(Saved data entries)
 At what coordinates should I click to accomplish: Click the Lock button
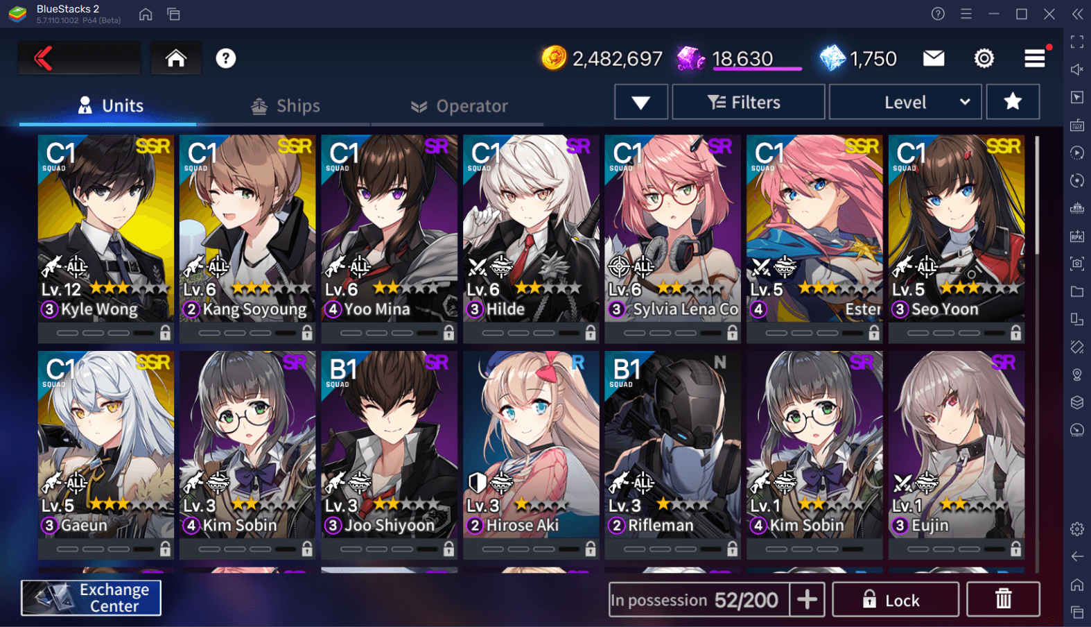896,599
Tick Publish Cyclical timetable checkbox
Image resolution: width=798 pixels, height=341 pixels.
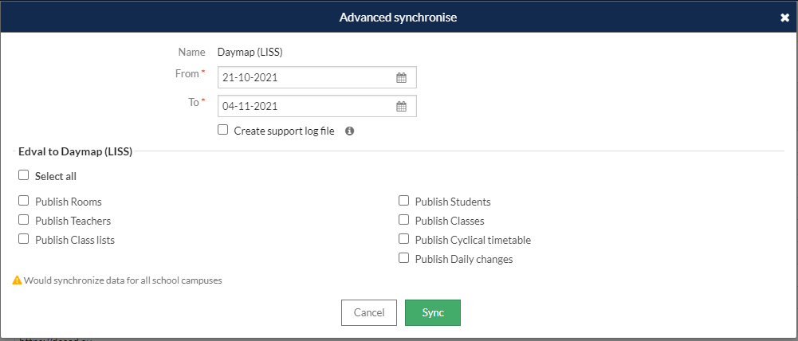click(x=403, y=239)
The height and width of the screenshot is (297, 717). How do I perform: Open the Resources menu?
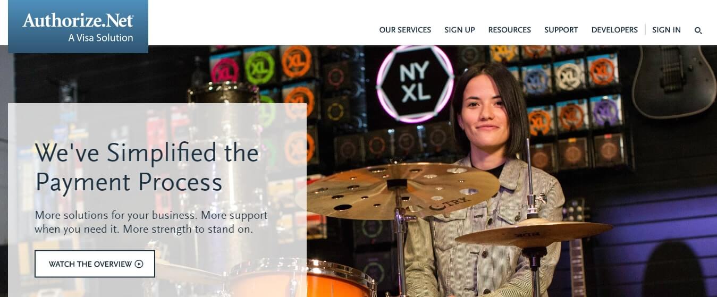tap(509, 30)
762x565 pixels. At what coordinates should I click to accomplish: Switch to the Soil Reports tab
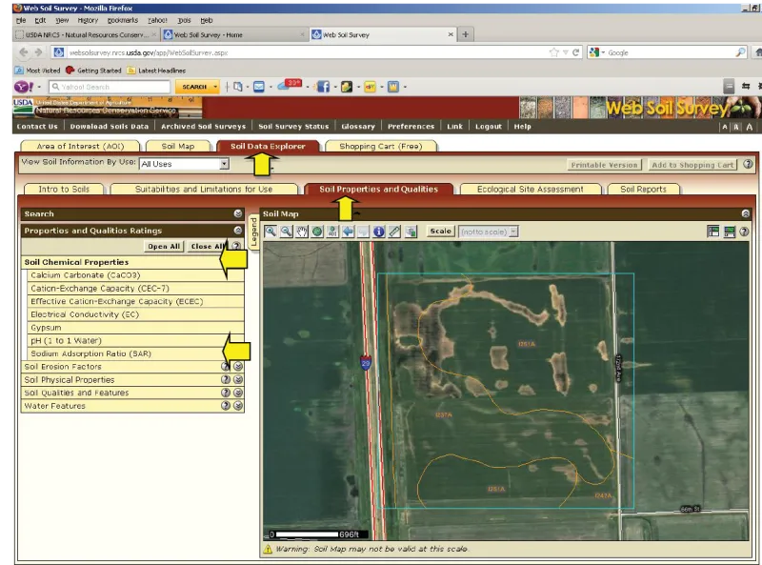click(x=643, y=190)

### How to complete this task
Go through the data above and transcribe it in full, omitting any image.

### Output of the task
 At what coordinates should I click to accomplish: Click the Lock button
896,599
Tick Publish Cyclical timetable checkbox
Image resolution: width=798 pixels, height=341 pixels.
click(x=403, y=239)
The height and width of the screenshot is (297, 717). How do I perform: Open the Resources menu?
tap(509, 30)
762x565 pixels. At what coordinates should I click to accomplish: Switch to the Soil Reports tab
click(x=643, y=190)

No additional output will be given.